» **The task**
Set out word for word the line that contains "The image size is (1356, 720)." and each line after it, through the end of the data below, but exclude the pictures.

[Collected data]

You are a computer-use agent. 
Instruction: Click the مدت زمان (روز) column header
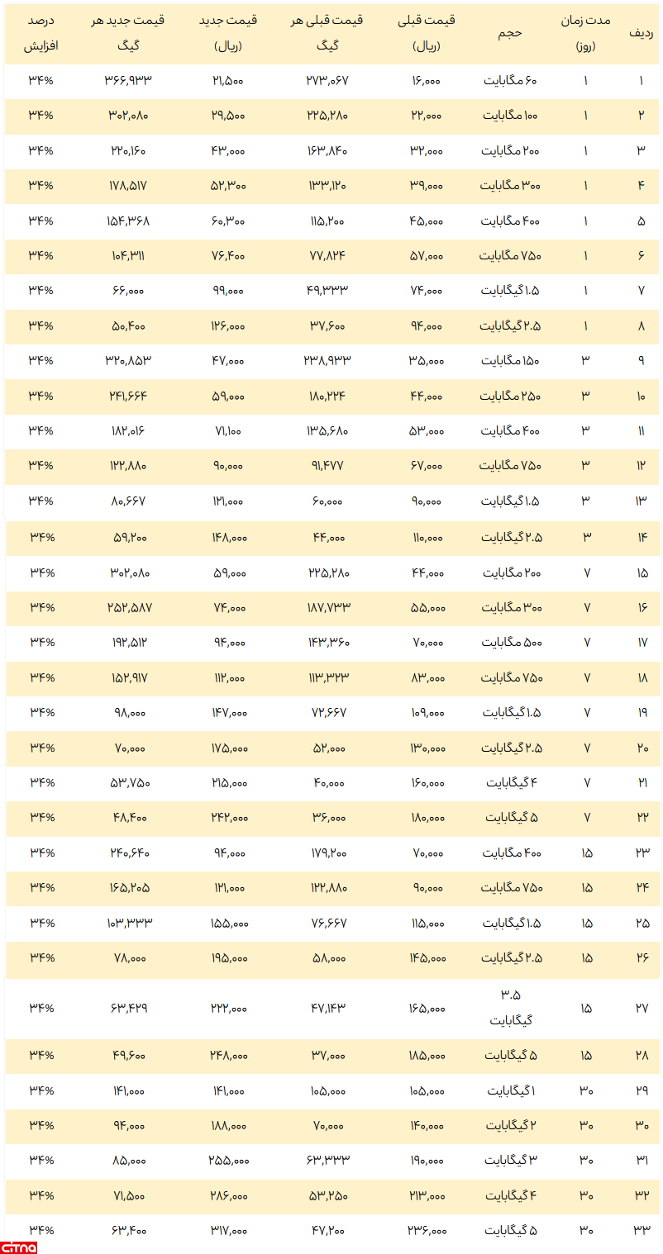(x=584, y=33)
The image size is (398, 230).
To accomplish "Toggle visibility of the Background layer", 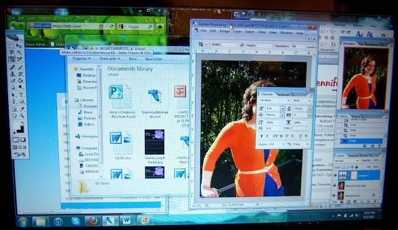I will (334, 196).
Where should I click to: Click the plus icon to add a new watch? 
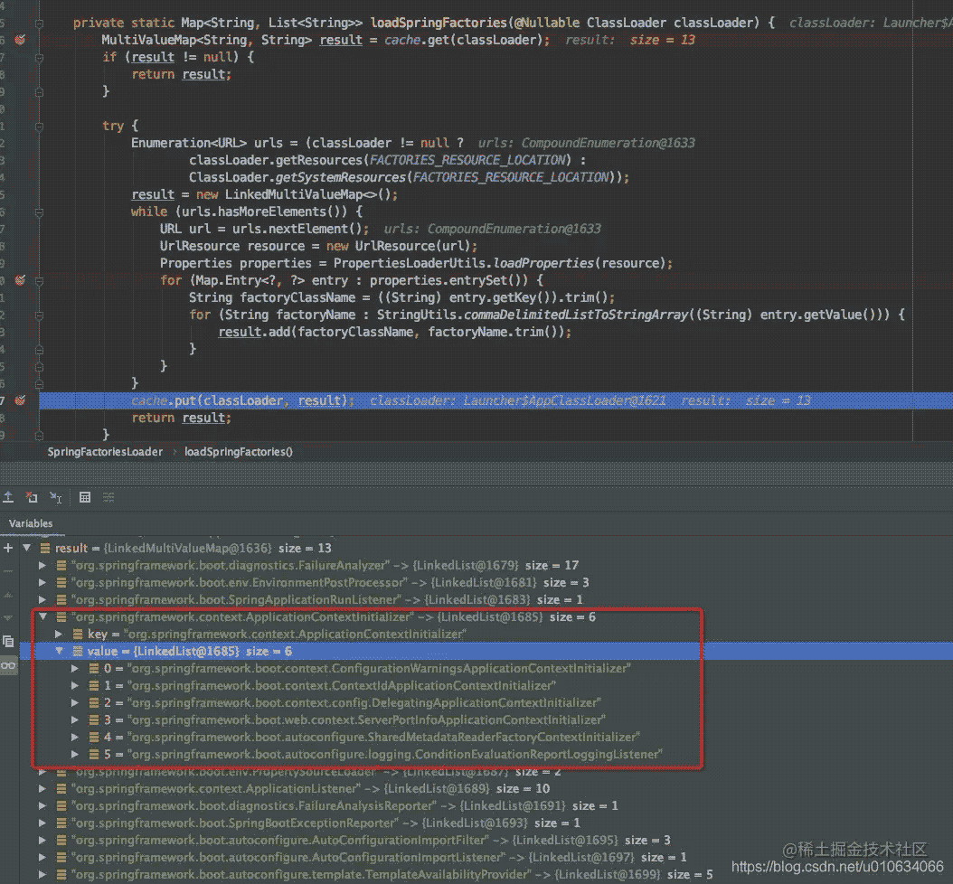[8, 548]
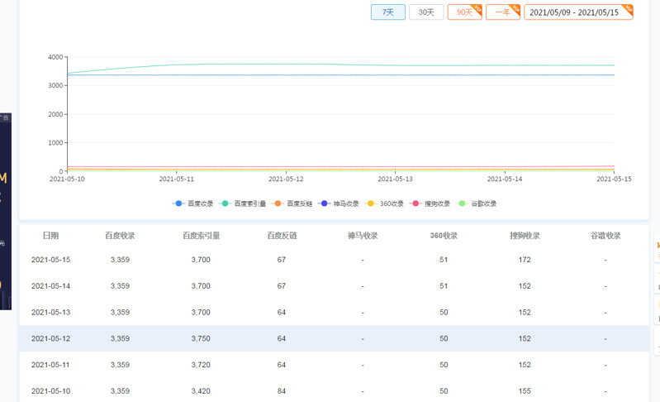Select the 7天 time range
This screenshot has height=402, width=660.
pos(387,12)
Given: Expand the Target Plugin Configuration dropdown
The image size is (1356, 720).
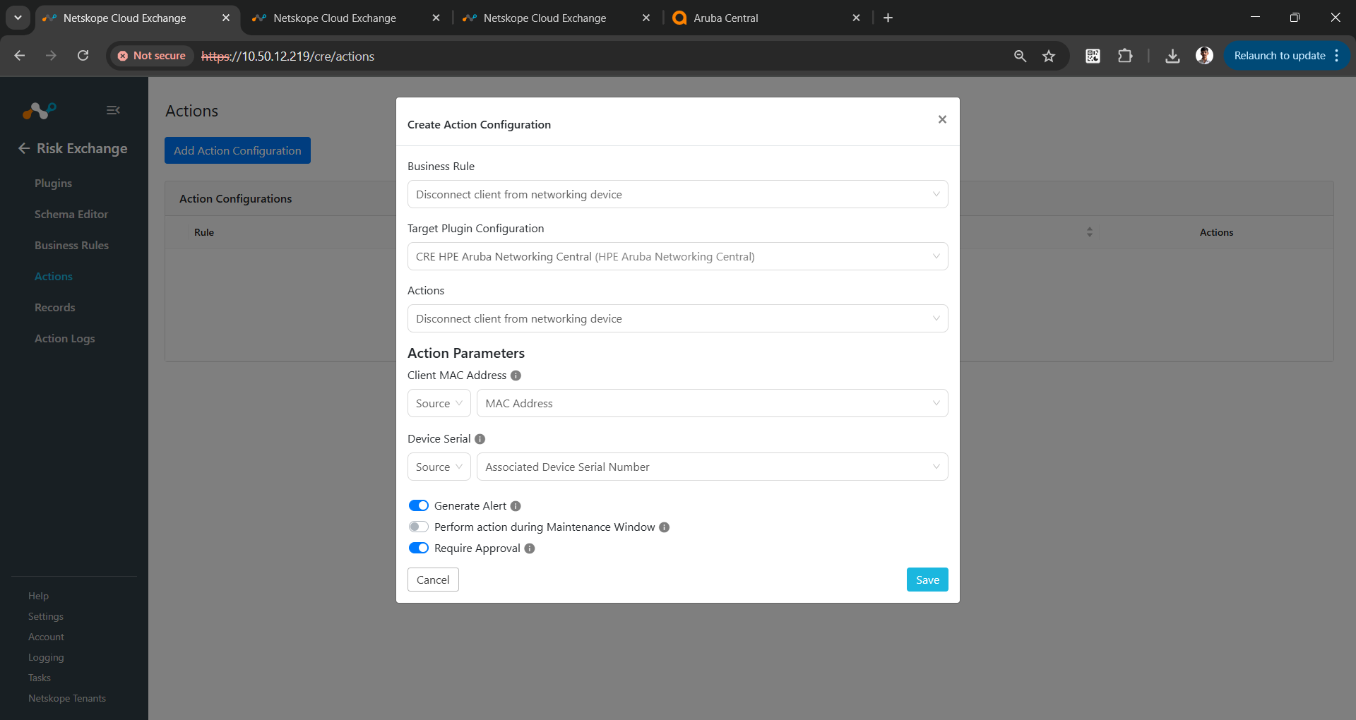Looking at the screenshot, I should (x=677, y=256).
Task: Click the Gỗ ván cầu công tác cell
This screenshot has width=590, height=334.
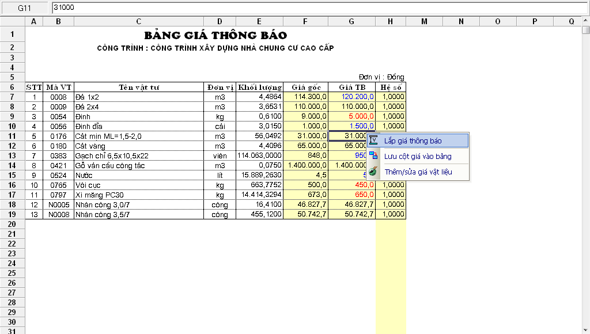Action: [x=139, y=165]
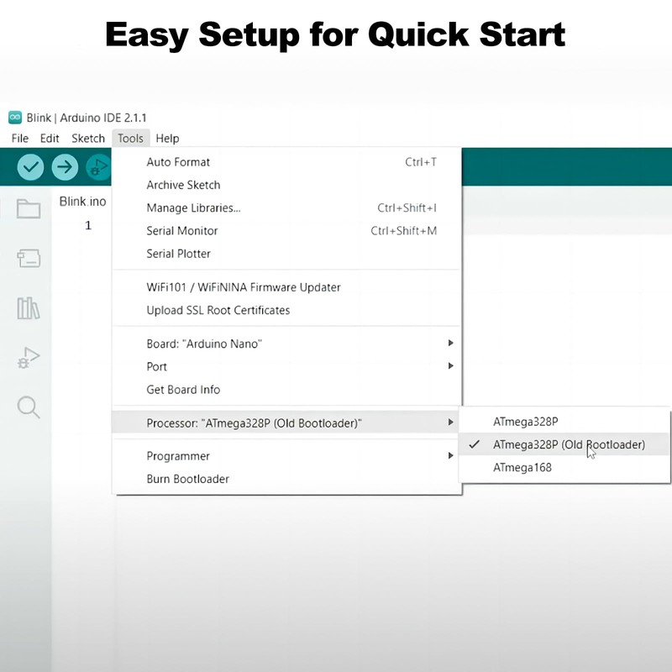
Task: Open the Help menu
Action: pos(167,139)
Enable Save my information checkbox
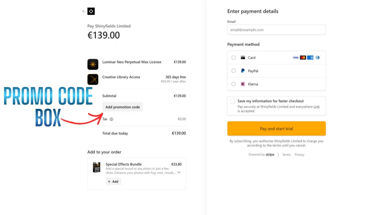Viewport: 382px width, 215px height. [x=233, y=101]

» **Result**
The image size is (1356, 720).
Looking at the screenshot, I should (x=677, y=256).
Task: Click the Gỗ ván cầu công tác cell
This screenshot has width=590, height=334.
Action: [x=139, y=165]
Task: Open the Help menu
Action: pos(167,139)
Enable Save my information checkbox
Viewport: 382px width, 215px height. [x=233, y=101]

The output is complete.